Border malls make shopping easy for mainlanders, industry chief says
Call for convenient facilities emerges as immigration prepares to launch fast auto-clearance channels for visitors from across the border
Stuart Lau and Samuel Chan
More shopping centres are needed near the border and along railway lines to cope with an additional tens of millions of tourists expected in the coming years, an industry leader says.
Official estimates show the city may receive 70 million visitors annually in the next three years and 100 million within a decade, mostly from the mainland.
To cope with the influx, the government is working on an automated traveller clearance system at immigration checkpoints – similar to the E-channels for local residents – that will speed up entries from 75 seconds per person to about 20 seconds.
In the meantime, the city could set up retail facilities in the proposed locations to divert tourists from major shopping districts, Travel Industry Council chairman Michael Wu Siu-ieng suggested on Monday.
“Based on what these tourists like, more retail spots can be sent up along railway lines or near the border to achieve divergence,” Wu said on RTHK.
“When you have other available retail spots for them, they would not flood places such as Mong Kok or Causeway Bay at the same time.”
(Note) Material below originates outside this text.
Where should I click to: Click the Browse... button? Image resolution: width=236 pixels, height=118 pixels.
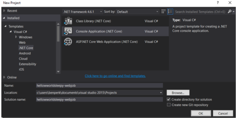(178, 93)
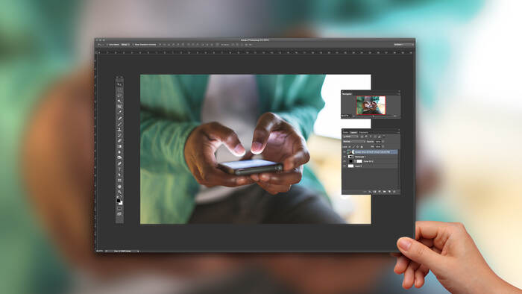Select the Lasso tool
The width and height of the screenshot is (522, 294).
pyautogui.click(x=119, y=96)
Lantau Island could host some of the facilities, he said.
Last month, the Tourism Board said total visitor numbers last year could reach 54 million, up 11 per cent from 2012.
And, according to statistics from the first nine months of the year, average spending per visitor was about HK$8,000.
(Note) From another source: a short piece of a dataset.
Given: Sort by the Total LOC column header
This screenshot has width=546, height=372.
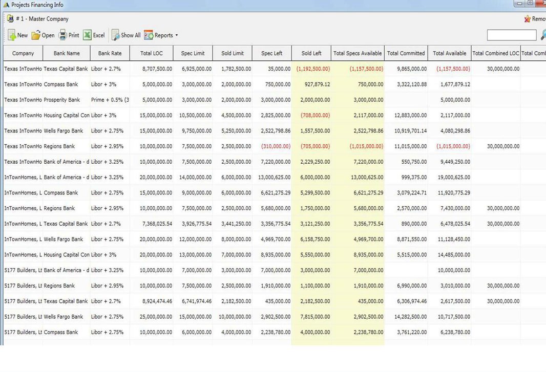Looking at the screenshot, I should (x=152, y=53).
Wu said the government’s projections, announced by Secretary for Commerce and Economic Development Greg So Kam-leung, would help the sector develop.
“The industry can base its recruitment and expansion plans on the figures, especially as some investments involve a longer period to yield returns,” he said.
On the automated clearance system, Secretary for Security Lai Tung-kwok said Guangdong province would start issuing smart-entry permit cards this quarter.
Chips embedded in the cards would store the biometric information and Hong Kong entry permit of a mainland resident, Lai told the Legislative Council Panel on Security on Monday.
The cards could then be read by automated immigration channels, thus shortening the processing time, he said.
The government would soon set up such clearance gates at border control points and would promote the new service to mainland visitors, he said.
The new arrangement, together with two upcoming checkpoints – at Liantang-Heung Yuen Wai and at the Hong Kong-Zhuhai-Macau bridge – was expected to alleviate congestion at border crossings, Lai said.